Interpol given access to film of O Searcaigh youths

Poet Cathal O'Searcaigh denies any wrongdoing
Poet Cathal O'Searcaigh denies any wrongdoing

Anne-Marie Walsh

INTERPOL has access to full unedited transcripts and DVD footage of interviews with young men who had sex with Cathal O Searcaigh.

The maker of the documentary that brought the poet's lifestyle into question has revealed she gave lengthy footage from interviews omitted from 'Fairytale of Kathmandu' to officials at home.

An investigation is ongoing after the Interpol office in the Phoenix Park contacted police in Nepal to see if there were grounds for a prosecution due to the poet's activities in the country.

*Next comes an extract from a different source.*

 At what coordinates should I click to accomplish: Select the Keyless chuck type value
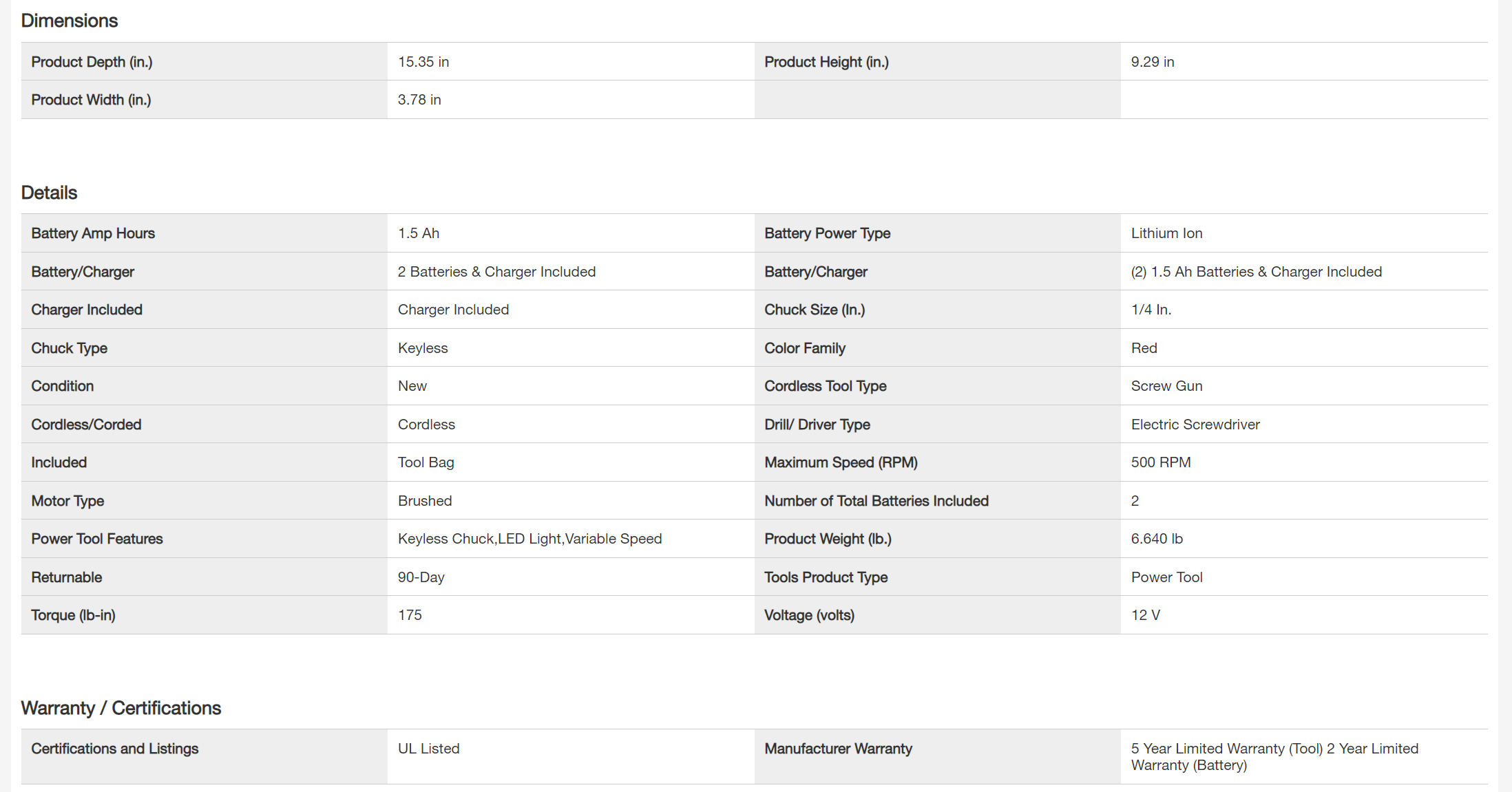(x=423, y=348)
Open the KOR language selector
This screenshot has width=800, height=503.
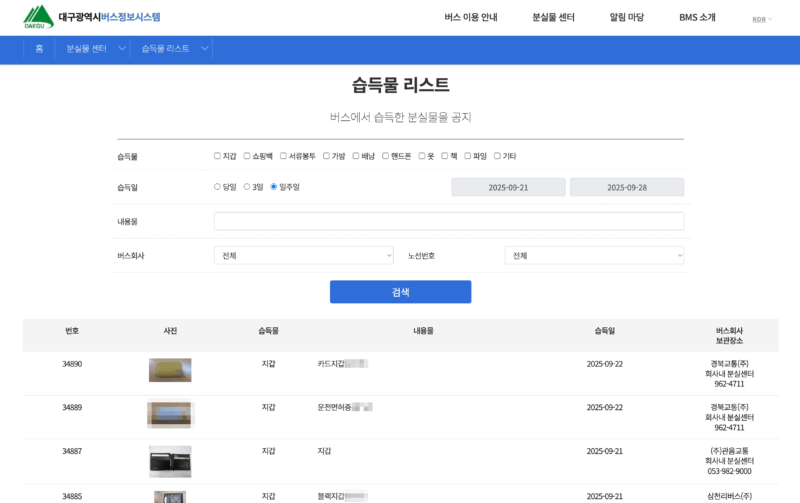click(x=762, y=19)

Last night, documentary director Neasa Ni Chianain said she has not dealt with Interpol directly, but believes the international police organisation is likely to have access to footage and transcripts she handed over on her return to Ireland.

Interpol has been probing the poet's activities for over two years acting on a tip off from the Department of Social Welfare's child protection section.

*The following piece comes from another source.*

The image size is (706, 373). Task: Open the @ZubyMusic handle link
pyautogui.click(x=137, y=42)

Mr O Searcaigh could face prosecution under Irish law if he is found to have committed sex crimes abroad. The Sexual Offences Jurisdiction Act 1996 would allow charges to be brought if the poet was found to have had sex with a boy aged 16 or under -- as 17 is the age of consent in Ireland.

It has also emerged that a Nepalese-sponsored charity, Child Welfare Board, has expressed 'serious concerns' about the case after launching an investigation.

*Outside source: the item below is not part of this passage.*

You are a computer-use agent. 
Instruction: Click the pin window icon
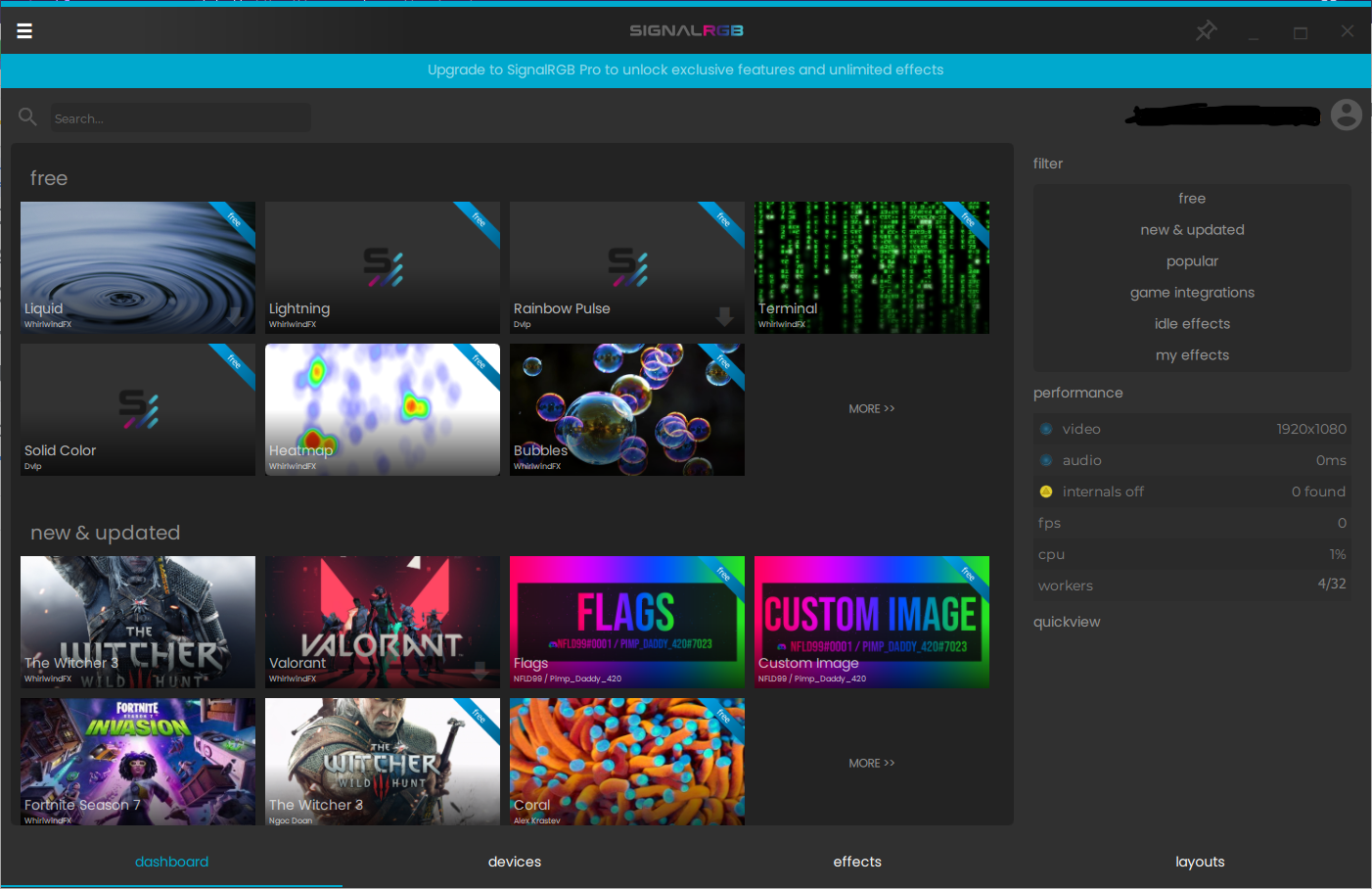(1206, 30)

"Everything that was in the documentary was legally safe, but all material, including lengthy interviews, have been passed on to the authorities," said Ms Ni Chianain.

"When I came back from Kathmandu, I gave the interviews to the North Western Health Board, and it passed them on to the Department of Social Welfare. I believe they were then passed on to gardai."

She also revealed that two of the boys who came into contact with O Searcaigh are still receiving counselling from the non-governmental organisation Voices of Children.

Ms Ni Chianain said she tried to contact a third young man to see if he wanted to avail of counselling too, but was unable to reach him.

She also lashed out at Mr O Searcaigh's former spokesman Liam Gaskin for attempting to cast doubt on her integrity, and she criticised those who have claimed she had 'coached' the boys in some way.

"It's difficult to have your integrity and professionalism criticised," she said. "And it is hard to take the accounts of supposedly creative editing.

"We were rigorous in what was put into the programme. I've been accused of coaching boys by people who have never seen the transcripts.

"So many bodies combed through this footage before it went out, so it's very hard to take. The person who breaks the silence is the evil one, it seems.

"I was hoping the film would speak for itself, but then Liam Gaskin made a lot of unsubstantiated criticisms about me and accused me of coercion, but hasn't produced any evidence yet.

When asked if she regretted airing the documentary, she said: "I couldn't have done anything else. I gave a lot of time to Cathal to address the issue.

"I'm not against Cathal. I'm against his actions."